**Action item**: The word "computer" marks the lines to find; copy every such line from the data below.

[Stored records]
━━━━━━━━━━━━━━━━

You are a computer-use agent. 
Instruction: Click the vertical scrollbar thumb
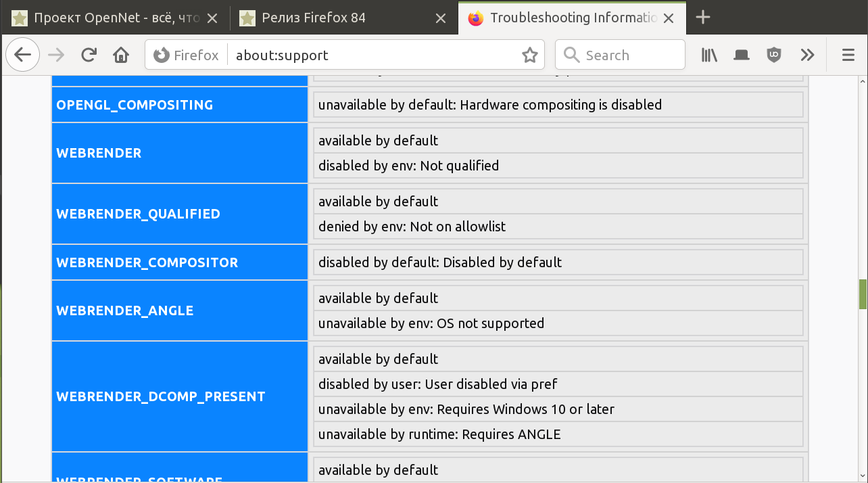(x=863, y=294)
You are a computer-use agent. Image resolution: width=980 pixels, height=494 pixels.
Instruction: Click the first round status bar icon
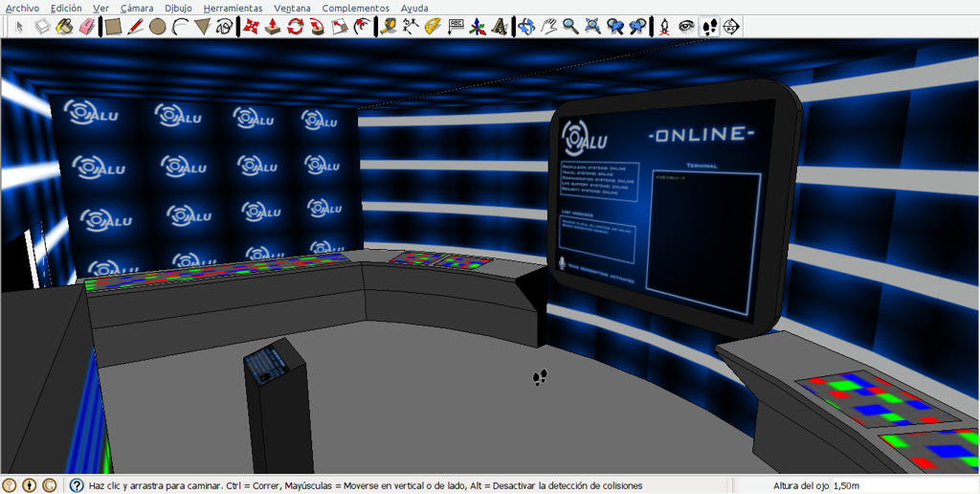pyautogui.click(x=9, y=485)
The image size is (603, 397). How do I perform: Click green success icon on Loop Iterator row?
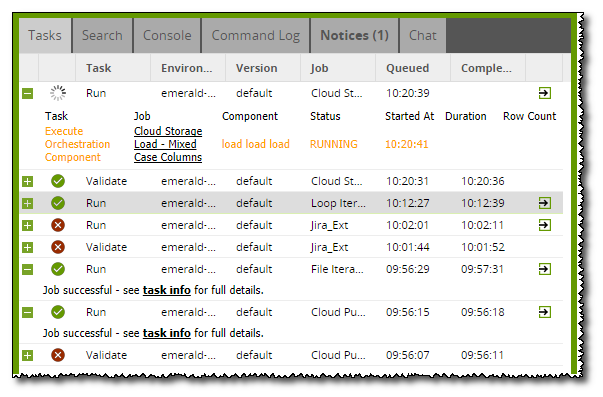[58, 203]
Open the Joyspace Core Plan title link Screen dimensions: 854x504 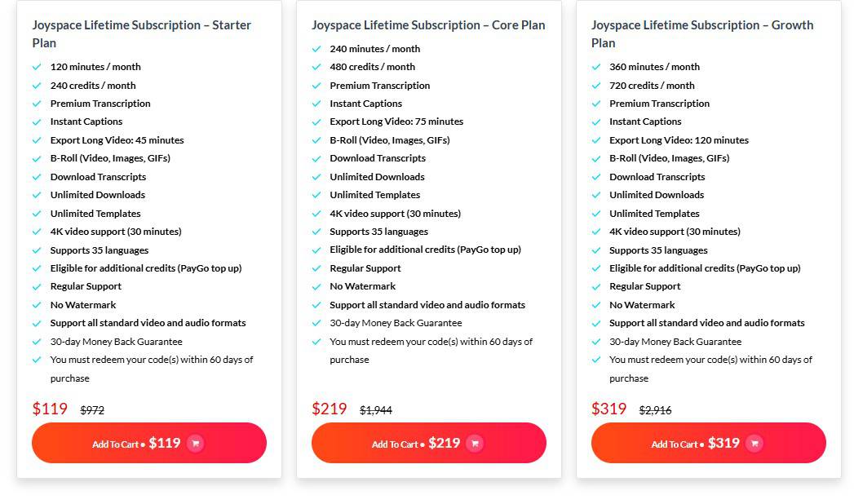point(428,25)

━━━━━━━━━━━━━━━━

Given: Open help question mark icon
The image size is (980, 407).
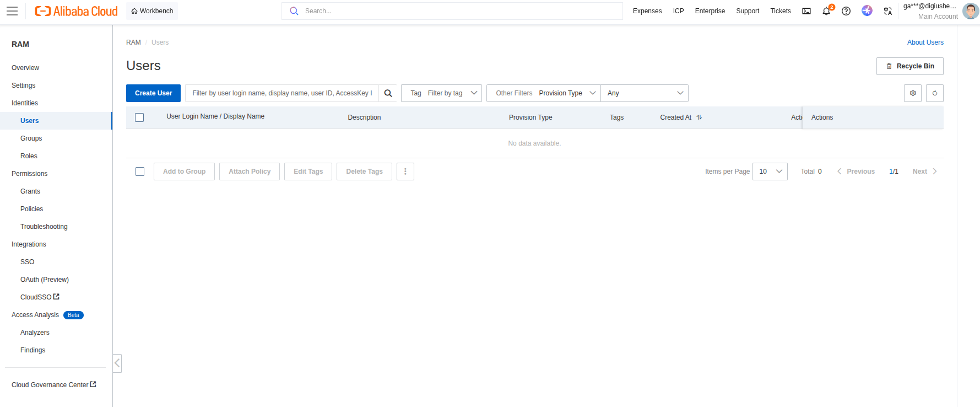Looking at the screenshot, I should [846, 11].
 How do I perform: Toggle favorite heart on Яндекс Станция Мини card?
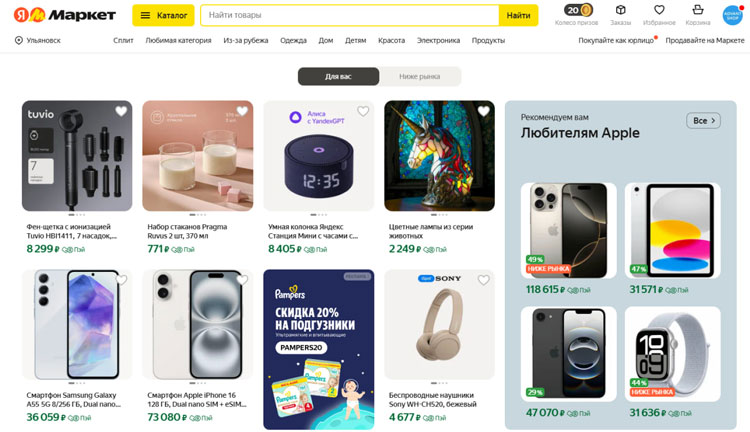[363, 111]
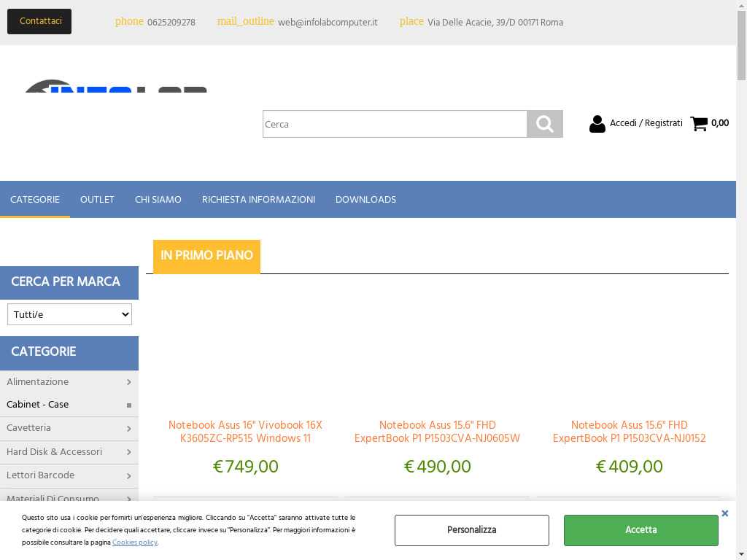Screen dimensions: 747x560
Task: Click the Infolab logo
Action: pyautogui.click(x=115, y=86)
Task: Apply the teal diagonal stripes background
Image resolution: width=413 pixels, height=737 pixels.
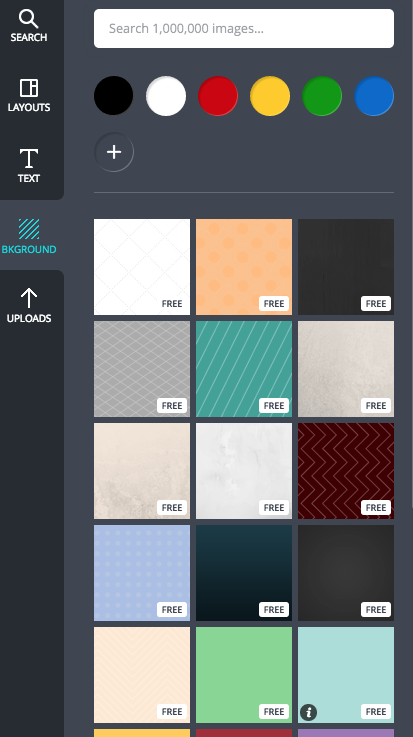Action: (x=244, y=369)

━━━━━━━━━━━━━━━━

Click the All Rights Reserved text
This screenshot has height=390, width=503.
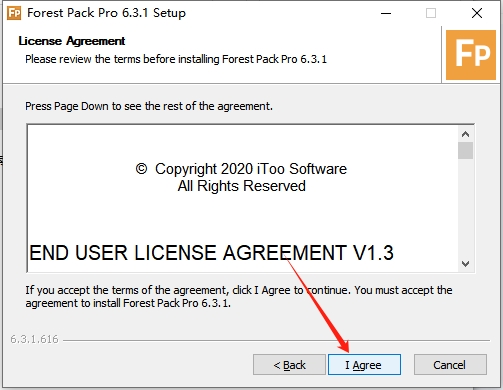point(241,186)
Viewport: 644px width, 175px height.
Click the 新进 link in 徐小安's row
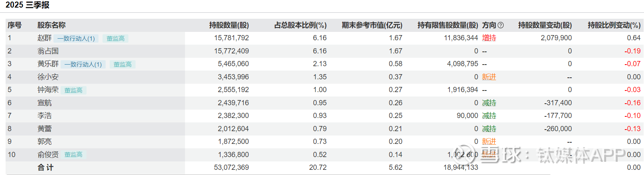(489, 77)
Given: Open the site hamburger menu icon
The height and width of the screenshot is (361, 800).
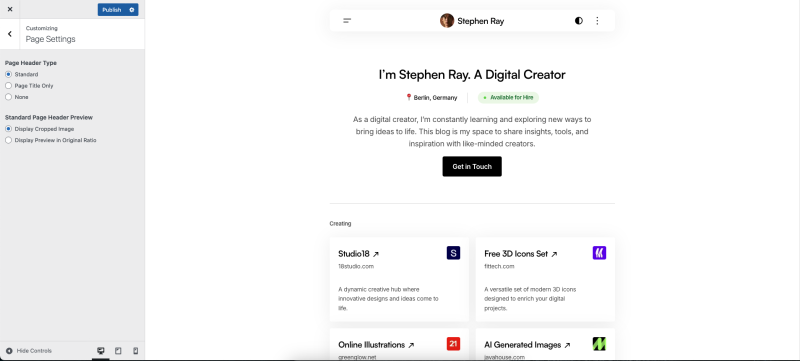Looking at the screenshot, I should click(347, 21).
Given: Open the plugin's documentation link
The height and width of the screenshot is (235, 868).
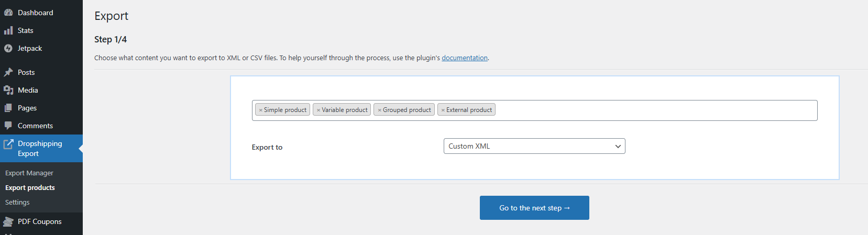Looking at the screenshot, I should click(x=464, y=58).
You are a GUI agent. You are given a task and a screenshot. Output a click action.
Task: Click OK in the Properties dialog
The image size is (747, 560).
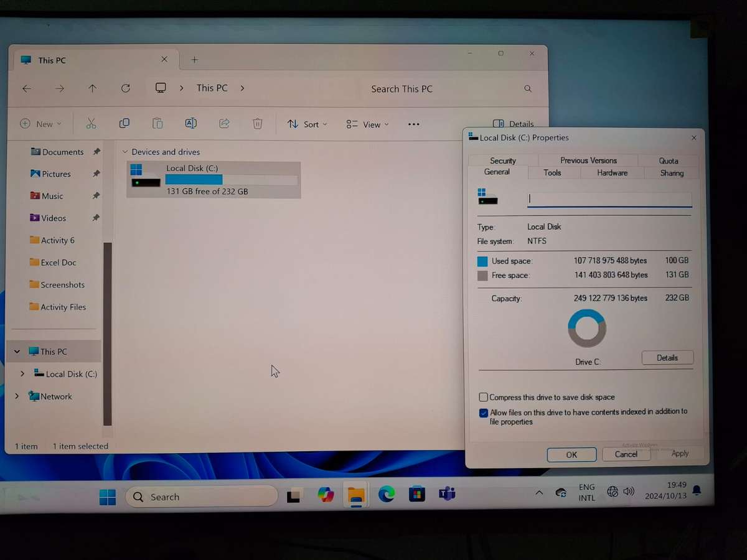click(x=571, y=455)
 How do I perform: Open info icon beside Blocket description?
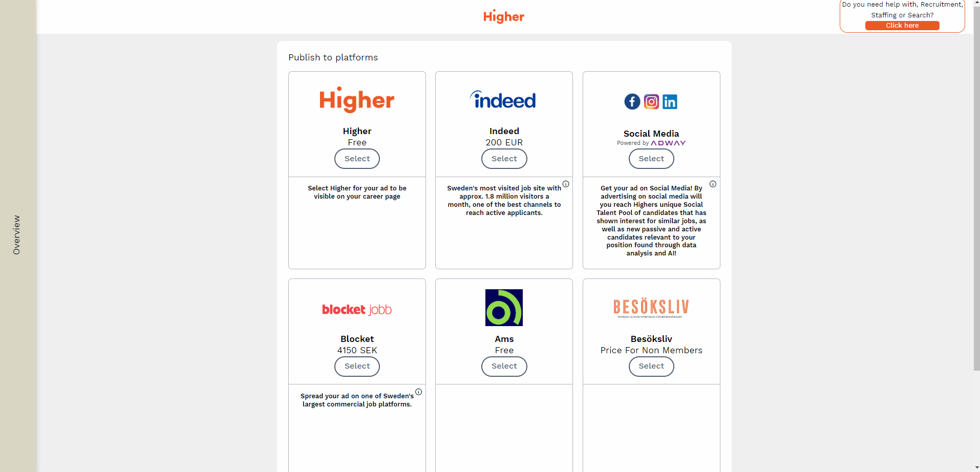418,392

━━━━━━━━━━━━━━━━

**Response for this exercise**:
You are a computer-use agent. 
You are a computer-use agent. Image resolution: width=980 pixels, height=494 pixels.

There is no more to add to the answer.